DATA SUPPLIED:
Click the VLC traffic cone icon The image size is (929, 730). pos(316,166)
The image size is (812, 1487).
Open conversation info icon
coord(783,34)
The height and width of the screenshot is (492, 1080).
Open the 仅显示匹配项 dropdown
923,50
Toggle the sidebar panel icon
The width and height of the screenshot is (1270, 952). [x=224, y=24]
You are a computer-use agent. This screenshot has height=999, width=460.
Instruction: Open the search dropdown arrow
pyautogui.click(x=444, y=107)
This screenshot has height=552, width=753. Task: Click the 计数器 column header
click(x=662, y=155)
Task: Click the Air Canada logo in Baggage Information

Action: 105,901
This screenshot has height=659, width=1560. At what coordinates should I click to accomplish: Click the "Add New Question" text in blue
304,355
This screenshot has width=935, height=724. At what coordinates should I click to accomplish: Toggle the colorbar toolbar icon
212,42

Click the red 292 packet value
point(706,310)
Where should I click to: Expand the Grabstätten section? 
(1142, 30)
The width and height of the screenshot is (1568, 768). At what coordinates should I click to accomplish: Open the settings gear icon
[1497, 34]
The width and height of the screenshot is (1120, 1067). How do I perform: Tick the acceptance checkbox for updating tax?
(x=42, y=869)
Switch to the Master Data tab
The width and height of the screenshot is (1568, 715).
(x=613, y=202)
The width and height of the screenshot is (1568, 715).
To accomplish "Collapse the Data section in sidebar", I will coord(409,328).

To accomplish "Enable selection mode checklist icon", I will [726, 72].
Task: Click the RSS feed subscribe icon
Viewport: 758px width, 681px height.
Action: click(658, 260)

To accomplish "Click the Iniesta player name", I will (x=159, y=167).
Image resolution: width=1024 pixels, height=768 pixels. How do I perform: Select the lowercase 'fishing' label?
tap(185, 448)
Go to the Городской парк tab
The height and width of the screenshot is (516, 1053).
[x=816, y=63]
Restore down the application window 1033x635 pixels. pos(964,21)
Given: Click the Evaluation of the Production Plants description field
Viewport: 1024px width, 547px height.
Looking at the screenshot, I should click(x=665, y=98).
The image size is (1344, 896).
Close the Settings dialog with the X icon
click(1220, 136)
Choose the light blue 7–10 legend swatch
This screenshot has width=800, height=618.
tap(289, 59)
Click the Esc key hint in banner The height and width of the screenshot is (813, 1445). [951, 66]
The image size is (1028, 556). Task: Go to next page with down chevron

YOUR OBJECTIVE: Check each line of the data for "will". Copy the lines where it turns up.

TASK RESULT:
To accomplish "Collapse the Data section in sidebar", I will coord(409,328).
To accomplish "Enable selection mode checklist icon", I will [726, 72].
To accomplish "Click the Iniesta player name", I will (x=159, y=167).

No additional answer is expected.